Future components of the CDHP program include data warehousing to collect historic and ongoing claims information to allow for better analysis/monitoring of the plan, along with enrollment advocacy; a phone-based support to guide people through plan choices; and a broad expansion of wellness initiatives and incentives. As the program grows in acceptance and success over time, there is strong consideration being given to making HSA-based plans the only medical options.
Saving for the Future
Another example involves a company half the size of the above organization: the American division of a leading technology product manufacturer, with 750 benefit-eligible employees. In 2005, the firm went from offering self-funded traditional PPO and HMO plans to adding a CDHP with an HSA.
Enrollment into the consumer-driven plan increased from 45 in 2005 to 260 (35 percent of the workforce) in 2008, when the CDHP was heavily communicated and positioned as the "saving for the future" medical plan. Incentives included the lowest employee premium contributions, deductibles near the IRS minimum, a $500 preventive allowance, free health-risk assessments and employer seeding of HSA accounts from $300 to $500.
Of significant importance was the incentive commitment from HR to program education -- HR generalists were told up front that their performance ratings and bonuses were tied not to how many people enrolled in the new plan, but to how positively employees indicated that they understood the new HSA option.
Communication efforts were similar to those of the health-technology company cited previously, with teams of facilitators from HR and the plan's healthcare-management provider holding 16 open-enrollment meetings in three cities over a 10-day period.

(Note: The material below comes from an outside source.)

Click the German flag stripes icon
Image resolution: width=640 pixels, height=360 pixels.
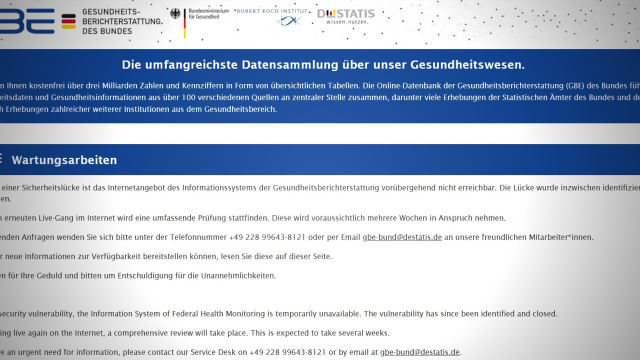(69, 22)
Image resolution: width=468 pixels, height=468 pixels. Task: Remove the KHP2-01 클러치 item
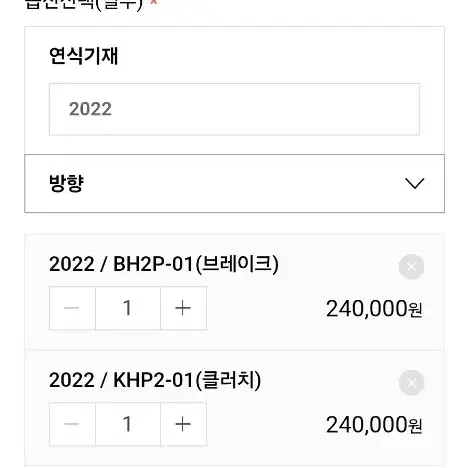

Feedback included observations that the CDHP plan "seems too good to be true. I can't understand why I would not switch -- what am I missing?" Those who stayed on the traditional plan mostly wanted to ensure that "I have a low deductible if something bad happens."

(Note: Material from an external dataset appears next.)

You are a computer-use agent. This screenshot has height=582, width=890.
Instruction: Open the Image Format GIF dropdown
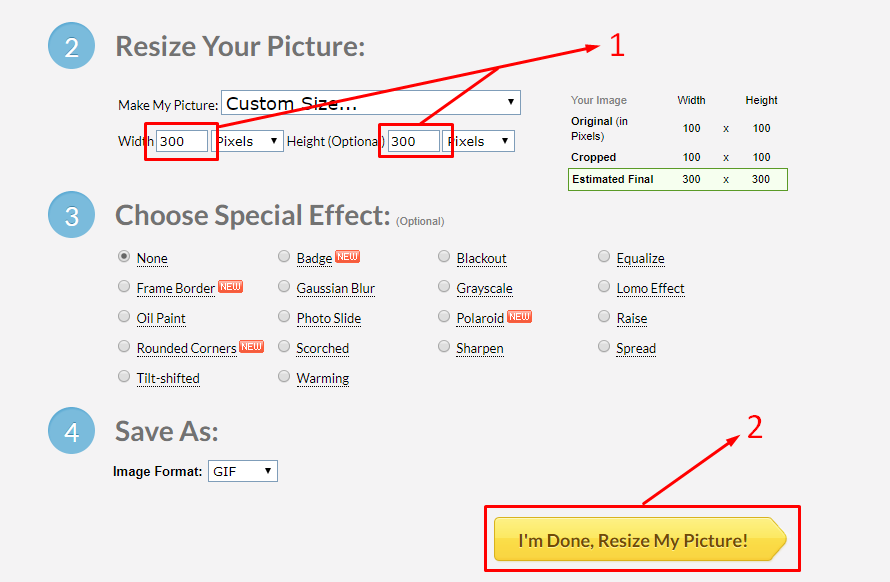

Word-of-mouth from early adopters of the plan greatly contributed to the rate of new enrollments -- from 21-percent participation in 2006 to 29 percent in 2007, to 35 percent last year. Claim costs in the CDHP plan have decreased since 2005, but the company acknowledges that its employees are still in the learning stage when it comes to maximizing the potential of consumer-driven plans, and there is always a hunger for more benchmarking and quality information.
What these examples underscore is that succeeding with CDHPs requires more than just offering the plans; it requires commitment to a comprehensive, multi-year, multi-channel communication campaign that can motivate employees to be proactive in their healthcare needs.

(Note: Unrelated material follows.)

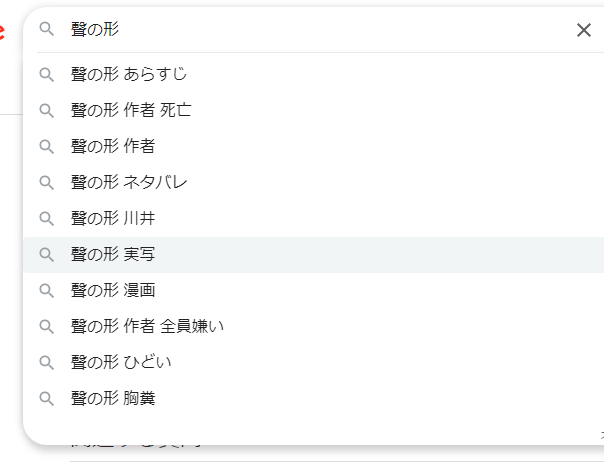Choose the 聲の形 作者 死亡 suggestion

pos(131,110)
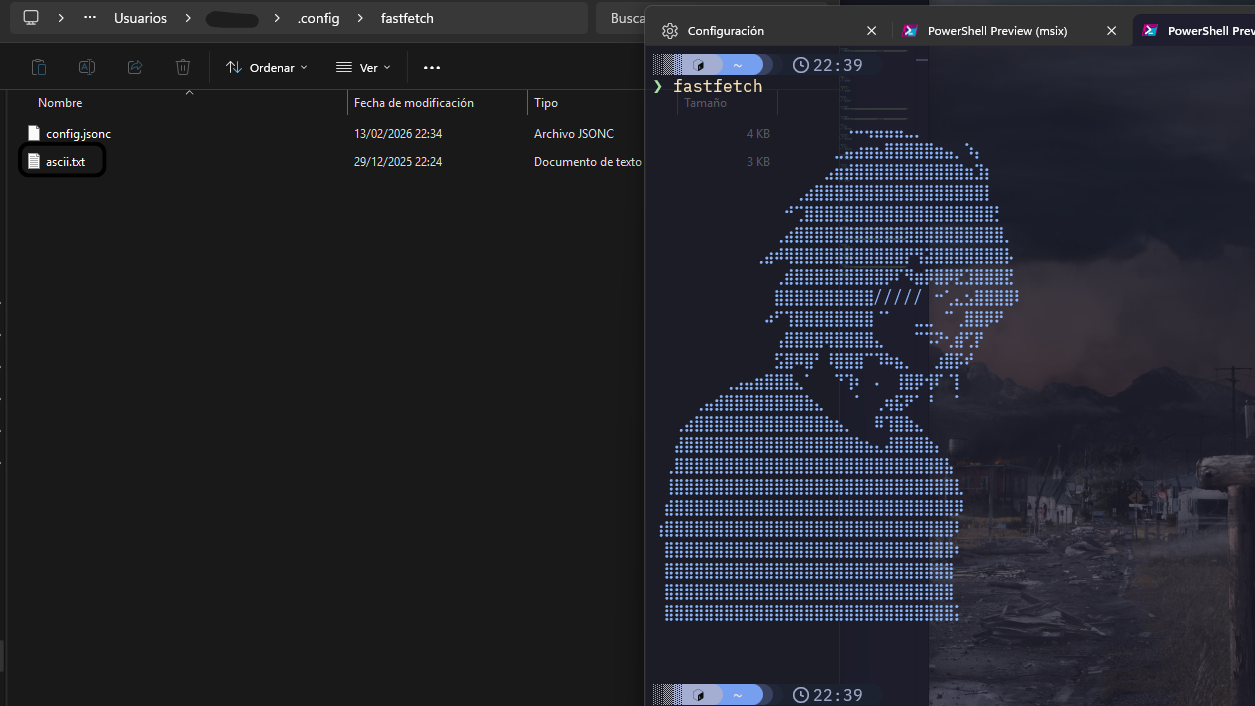
Task: Close the Configuración tab
Action: pyautogui.click(x=871, y=31)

Obviously, it takes time to build employee understanding and appreciation of CDHP options. But in these times of economic uncertainty, and as the rising deductibles of traditional healthcare plans begin to approximate the deductibles of CDHPs, we may be approaching a tipping point toward healthcare consumerism -- as a key element of total health management -- that can fulfill its long-awaited promise.
The coming years will help companies further refine programs and avoid pitfalls. And, as they build on their collective experience with these programs, they should be able to quantify, to an even greater extent, the advantages of an idea whose time has come.
Alexander "Sander" Domaszewicz is a principal and senior consultant with Mercer's Health & Benefits Services business, based in Newport Beach, Calif., office. As Mercer's national practice leader for consumerism, his specialties include healthcare strategy, consumer-directed healthcare, HR portals and online benefits.